On the OP - resemblance is weird. My best friend here also works at the university. She and I don't look that much alike, but we are the same height, have curly hair, and blue eyes, so if someone (colleague, school mom) doesn't really know us, it's easy to get us confused or assume we're sisters (because we work at the same school?)
But we're good friends and her kid and the Calabat are small ruffly haired boys about the same age/height, and the kids are close and I'm sort of a surrogate aunt, so trying to explain to Birthday Party Acquaintance that, no, I'm not Friend, but our kids are friends and then when person deduces that the small kid who ran up to me and gave me a hug must therefore be my kid and not Friend'skid.....
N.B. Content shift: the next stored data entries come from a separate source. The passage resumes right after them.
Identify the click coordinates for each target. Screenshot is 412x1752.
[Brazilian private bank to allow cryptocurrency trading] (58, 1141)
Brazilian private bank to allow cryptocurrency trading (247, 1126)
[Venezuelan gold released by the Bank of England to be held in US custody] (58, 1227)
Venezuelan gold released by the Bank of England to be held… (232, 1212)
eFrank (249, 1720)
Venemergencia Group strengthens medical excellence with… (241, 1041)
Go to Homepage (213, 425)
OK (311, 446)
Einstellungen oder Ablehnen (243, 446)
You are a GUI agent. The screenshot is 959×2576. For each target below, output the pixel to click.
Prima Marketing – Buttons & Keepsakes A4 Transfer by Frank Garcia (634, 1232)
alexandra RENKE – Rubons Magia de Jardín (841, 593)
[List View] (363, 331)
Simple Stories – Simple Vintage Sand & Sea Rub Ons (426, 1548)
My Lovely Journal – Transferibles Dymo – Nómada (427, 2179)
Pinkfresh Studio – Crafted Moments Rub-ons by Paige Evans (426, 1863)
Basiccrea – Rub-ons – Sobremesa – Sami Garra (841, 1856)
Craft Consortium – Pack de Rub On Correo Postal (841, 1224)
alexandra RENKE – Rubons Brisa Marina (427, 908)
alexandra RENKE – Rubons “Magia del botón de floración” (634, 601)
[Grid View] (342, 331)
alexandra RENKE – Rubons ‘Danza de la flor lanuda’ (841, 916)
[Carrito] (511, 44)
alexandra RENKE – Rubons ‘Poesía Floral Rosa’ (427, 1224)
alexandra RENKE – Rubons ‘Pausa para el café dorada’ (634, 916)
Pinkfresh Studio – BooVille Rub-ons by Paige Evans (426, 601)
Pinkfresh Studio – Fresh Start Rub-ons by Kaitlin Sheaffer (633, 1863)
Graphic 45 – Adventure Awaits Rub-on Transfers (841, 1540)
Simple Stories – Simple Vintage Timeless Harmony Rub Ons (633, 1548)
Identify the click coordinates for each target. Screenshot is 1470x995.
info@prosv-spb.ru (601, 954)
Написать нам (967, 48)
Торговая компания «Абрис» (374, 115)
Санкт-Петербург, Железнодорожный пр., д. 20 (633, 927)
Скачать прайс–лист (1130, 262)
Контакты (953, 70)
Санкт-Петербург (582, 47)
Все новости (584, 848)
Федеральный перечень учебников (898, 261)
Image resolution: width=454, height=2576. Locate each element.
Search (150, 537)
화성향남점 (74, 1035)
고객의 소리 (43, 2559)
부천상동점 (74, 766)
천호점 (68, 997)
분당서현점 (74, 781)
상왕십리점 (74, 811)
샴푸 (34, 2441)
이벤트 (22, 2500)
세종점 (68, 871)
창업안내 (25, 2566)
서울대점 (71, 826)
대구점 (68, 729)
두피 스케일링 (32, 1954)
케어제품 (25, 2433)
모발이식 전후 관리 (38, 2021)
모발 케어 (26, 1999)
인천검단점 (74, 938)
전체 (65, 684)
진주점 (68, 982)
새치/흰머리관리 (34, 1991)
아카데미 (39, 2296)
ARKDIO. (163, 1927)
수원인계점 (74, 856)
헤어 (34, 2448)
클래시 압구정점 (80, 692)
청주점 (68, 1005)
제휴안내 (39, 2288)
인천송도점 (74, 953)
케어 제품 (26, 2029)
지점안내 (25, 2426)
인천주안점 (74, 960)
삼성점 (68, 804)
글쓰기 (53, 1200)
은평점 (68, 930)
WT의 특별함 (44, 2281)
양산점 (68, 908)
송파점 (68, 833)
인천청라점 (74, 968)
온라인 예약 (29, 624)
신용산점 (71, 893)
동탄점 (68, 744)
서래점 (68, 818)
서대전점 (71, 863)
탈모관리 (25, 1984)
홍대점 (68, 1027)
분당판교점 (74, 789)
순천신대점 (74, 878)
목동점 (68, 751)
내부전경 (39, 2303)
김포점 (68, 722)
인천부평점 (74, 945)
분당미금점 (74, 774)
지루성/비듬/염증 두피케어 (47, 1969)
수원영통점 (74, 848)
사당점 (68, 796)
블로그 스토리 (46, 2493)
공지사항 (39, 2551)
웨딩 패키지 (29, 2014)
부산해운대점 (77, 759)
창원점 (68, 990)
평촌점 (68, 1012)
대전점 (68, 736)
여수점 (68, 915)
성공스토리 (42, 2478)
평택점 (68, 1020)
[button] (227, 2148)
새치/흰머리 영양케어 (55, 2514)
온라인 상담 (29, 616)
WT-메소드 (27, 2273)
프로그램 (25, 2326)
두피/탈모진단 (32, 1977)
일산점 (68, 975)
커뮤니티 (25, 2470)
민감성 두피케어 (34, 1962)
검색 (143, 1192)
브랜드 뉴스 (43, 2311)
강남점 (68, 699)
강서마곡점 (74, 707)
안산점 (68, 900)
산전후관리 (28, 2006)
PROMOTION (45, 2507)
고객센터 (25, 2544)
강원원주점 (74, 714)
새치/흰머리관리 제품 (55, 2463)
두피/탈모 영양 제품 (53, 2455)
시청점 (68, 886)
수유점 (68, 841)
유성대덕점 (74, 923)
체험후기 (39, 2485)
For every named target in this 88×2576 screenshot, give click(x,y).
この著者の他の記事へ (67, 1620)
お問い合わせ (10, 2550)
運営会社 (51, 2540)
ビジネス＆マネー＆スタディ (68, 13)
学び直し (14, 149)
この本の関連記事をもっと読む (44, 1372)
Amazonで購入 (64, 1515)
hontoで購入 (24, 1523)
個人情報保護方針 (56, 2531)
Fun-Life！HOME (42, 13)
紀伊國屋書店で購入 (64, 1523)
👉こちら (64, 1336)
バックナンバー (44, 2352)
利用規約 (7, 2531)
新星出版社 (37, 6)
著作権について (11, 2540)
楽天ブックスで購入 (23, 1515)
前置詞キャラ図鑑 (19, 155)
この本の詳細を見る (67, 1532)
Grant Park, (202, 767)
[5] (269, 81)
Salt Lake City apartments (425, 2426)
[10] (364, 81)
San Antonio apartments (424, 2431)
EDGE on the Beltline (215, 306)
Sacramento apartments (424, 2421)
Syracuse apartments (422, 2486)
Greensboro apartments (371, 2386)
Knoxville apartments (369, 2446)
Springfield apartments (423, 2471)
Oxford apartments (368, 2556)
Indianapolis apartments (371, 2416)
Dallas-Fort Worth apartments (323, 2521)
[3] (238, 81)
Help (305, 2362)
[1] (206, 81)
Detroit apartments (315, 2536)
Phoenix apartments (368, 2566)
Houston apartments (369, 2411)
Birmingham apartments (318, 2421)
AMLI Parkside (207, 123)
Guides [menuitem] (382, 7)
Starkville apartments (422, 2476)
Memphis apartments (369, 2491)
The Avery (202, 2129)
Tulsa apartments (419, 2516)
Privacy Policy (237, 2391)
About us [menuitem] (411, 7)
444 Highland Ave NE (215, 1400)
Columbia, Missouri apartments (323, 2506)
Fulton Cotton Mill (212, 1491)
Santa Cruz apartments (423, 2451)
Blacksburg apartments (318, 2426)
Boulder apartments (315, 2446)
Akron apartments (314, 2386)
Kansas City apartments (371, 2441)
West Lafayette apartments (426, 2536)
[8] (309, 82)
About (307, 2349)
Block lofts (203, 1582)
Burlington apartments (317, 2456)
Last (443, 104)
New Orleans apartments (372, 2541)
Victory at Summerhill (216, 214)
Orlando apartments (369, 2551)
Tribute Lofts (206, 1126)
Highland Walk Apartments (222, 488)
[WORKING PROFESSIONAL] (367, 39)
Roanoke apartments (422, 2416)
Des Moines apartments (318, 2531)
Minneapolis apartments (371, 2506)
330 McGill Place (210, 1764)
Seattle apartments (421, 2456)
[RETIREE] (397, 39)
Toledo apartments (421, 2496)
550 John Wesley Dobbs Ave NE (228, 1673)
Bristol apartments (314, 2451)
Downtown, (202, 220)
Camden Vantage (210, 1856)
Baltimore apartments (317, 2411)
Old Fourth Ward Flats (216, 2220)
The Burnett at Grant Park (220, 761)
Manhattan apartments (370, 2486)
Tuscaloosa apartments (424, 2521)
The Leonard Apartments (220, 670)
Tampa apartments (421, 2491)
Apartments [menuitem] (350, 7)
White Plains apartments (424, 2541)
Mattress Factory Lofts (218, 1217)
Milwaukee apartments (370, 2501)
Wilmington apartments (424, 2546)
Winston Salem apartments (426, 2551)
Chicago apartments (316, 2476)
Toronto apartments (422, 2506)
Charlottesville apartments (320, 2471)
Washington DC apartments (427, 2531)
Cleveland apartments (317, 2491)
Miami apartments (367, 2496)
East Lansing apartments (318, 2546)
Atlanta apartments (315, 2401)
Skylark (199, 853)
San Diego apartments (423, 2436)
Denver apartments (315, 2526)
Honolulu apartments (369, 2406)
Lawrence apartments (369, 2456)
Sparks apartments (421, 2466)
So my point is I think context does a lot. Also people who are looking to find resemblance in siblings should look at bone structure.
People talk about bone structure, but once you get past 45, cartilage is much more important.
42: Sharks need to keep getting plastic surgery or they'll die.
32 describes something I've been suspecting. A lots of prices are fairly sticky, so they inflate by 0% for a few years at a time, then jump. Normally the jumps are independent between industries, so it's noisy and averages out. But right now, for obvious reasons, everybody's taking their jump now.
That's not to discount monopoly/corporate greed stories, but to describe how their effects get amplified by market actors who aren't necessarily racking up huge profits by raising prices, but whose actions have coordinated because of the last 2 years.
Anyway, the main inflation I've seen is in coffee. I don't drink coffee at all, but AB and Iris do. In the before times, AB got it either from Whole Foods or from the local place. But COVID shut down the latter for good, and we've basically stopped shopping WF since COVID began*. As a result, I now buy all the coffee as part of my shopping (from a different, venerable local place). In the 2 years I've been buying, it's gone from $9.99 to $11.99 a pound. That's a big increase! But honestly, I'm hyper aware of prices, and I haven't seen much change in anything else I buy. Soda and LaCroix, I guess.
*we really only got a handful of things there; when the lines got stupid long, we just sourced them elsewhere. Now the lines are gone, but the Amazon-ization of the store makes it so unpleasant** that it literally puts me in a foul mood to buy anything from there (which I every once in awhile do, bc no place else that's open has Item X, or bc I'm already at the state store across the parking lot).
**all windows are blocked by coolers and shelves for their delivery/curbside services; half the people in the store are miserable gig shoppers; the shelves remain pathetically spotty; no more free samples, although both those and the muffins had drastically declined in quality even pre-2020.
44: The sneaky coffee inflation is in the amount of coffee they sell you. I get coffee delivered once a month from a mid-tier MA roaster. I was in Vermont and bought some really delicious coffee and looked into ordering from them. Their price was not much higher, but my place sold bigger bags.
46: A very satisfying aspect of my coffee-buying experience is their method: after you tell them what you want, they label a bag with the price, then weigh out the exact amount you requested into a huge, specialty bowl that sits on the scale and is shaped kind of like a gravy boat to pour it into the bag. Seeing them shake in just enough beans to make 1.00 pounds pleases me every time.